Ein kurzer Blick auf
das Spielfeld und es erschien einsichtig, warum Manuel Plattner diesmal
nicht in der Startelf stand, denn das Feld muss eines der kleinsten,
wenn nicht das kleinste der Regionalliga Mitte sein. Wieder in der
Mannschaft dafür der zuletzt gesperrte Patrick Hölbling, ansonsten keine
Änderungen.
Der SVS hat das Spiel von Anfang an im Griff und kommt bereits in den
ersten Spielminuten zu guten Chancen, beide Male durch Hannes Truskaller.

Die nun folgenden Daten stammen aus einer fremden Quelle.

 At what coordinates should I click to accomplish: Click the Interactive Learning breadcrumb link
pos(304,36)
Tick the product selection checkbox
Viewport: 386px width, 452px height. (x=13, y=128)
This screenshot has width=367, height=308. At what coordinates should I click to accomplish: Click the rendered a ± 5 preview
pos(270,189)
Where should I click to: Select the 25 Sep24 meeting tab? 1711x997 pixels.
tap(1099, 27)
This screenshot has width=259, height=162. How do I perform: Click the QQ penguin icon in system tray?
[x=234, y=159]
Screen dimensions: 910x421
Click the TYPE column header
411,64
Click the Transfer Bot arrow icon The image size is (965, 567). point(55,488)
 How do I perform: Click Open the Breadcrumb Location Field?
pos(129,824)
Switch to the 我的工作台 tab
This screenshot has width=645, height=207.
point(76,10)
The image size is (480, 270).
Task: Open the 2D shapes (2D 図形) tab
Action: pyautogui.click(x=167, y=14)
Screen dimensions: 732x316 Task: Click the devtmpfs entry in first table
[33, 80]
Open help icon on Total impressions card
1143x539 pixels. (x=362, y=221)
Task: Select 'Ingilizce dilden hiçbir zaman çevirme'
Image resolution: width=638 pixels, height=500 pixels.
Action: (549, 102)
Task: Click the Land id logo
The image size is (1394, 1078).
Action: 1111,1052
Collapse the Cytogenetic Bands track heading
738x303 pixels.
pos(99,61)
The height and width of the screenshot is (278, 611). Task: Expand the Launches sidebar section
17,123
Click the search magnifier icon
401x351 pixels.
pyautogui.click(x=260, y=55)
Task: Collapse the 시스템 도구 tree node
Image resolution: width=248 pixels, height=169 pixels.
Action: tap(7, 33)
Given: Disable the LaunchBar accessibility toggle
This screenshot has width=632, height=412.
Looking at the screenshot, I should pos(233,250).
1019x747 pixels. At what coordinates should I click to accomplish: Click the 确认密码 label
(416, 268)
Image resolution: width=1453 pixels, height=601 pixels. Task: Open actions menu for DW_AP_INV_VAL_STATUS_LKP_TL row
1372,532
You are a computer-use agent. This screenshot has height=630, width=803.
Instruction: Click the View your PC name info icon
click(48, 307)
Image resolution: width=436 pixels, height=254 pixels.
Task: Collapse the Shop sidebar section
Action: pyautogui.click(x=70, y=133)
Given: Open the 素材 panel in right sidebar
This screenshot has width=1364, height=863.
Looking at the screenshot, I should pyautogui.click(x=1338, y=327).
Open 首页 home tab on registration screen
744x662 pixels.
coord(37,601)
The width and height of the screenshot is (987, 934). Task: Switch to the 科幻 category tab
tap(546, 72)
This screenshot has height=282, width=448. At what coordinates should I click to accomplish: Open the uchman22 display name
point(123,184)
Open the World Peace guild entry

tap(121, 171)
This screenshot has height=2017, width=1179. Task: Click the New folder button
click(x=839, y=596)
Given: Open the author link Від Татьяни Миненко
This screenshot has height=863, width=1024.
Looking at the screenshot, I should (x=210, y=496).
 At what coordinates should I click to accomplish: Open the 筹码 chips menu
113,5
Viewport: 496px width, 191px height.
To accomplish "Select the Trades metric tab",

Beim ersten Mal dringt er nach schöner Aktion über Daniel Trupp in den
Strafraum ein, doch ein gegnerischer Spieler kann sich in seinen Schuss
werfen, beim zweiten Mal geht sein Schuss von der Strafraumgrenze
drüber.
Grieskirchen kann offensiv kaum Akzente setzen, daher geht’s weiter mit
SVS-Chancen: In der 19. Minute ein schöner Drehschuss von Sandro Ebner,
den der Tormann aus dem Eck fischt und knapp drauf ein Kopfball von
Romeo Filipovic übers Tor.
In der 25. Minute dann das zu diesem Zeitpunkt hochverdiente 1:0 für den
SVS, doch wie es fällt, ist kurios: Weite Flanke in den gegnerischen
Strafraum, Grieskirchens Demir will per Kopf klären, verschätzt sich
aber, und so wird sein Kopfball zur Bogenlampe, die den eigenen Tormann
– der ein paar Schritte aus seinem Kasten gemacht hatte – wunderbar
überhebt.
Mit dem Führungstreffer im Rücken geht’s der SVS etwas gemächlicher an,
wodurch sich ein ausgeglichenes Spiel ergibt. Einmal muss Claus
Neidhardt den durchbrechenden Eckersberger foulen und verhindert so eine
gute Chance für den Gegner, kassiert dafür allerdings Gelb, weswegen er
im nächsten Spiel gesperrt fehlen wird.
Das nächste highlight gibt’s in der 37. Minute: Nach einer Hölbling-Ecke
kann die gegnerische Abwehr per Kopf abwehren, doch die Kugel kommt
genau zum am rechten Strafraumeck lauernden Florian Sixt, der volley
abzieht und genau ins lange Eck trifft. Dem Tormann war wohl durch viele
Spieler die Sicht verstellt, trotzdem schien dieser Schuss nicht ganz
unhaltbar gewesen zu sein. Dem Torschützen ist das freilich egal –
Riesenjubel, schließlich hat unser jüngster Verteidiger damit sein
erstes Tor für die Kampfmannschaft erzielt.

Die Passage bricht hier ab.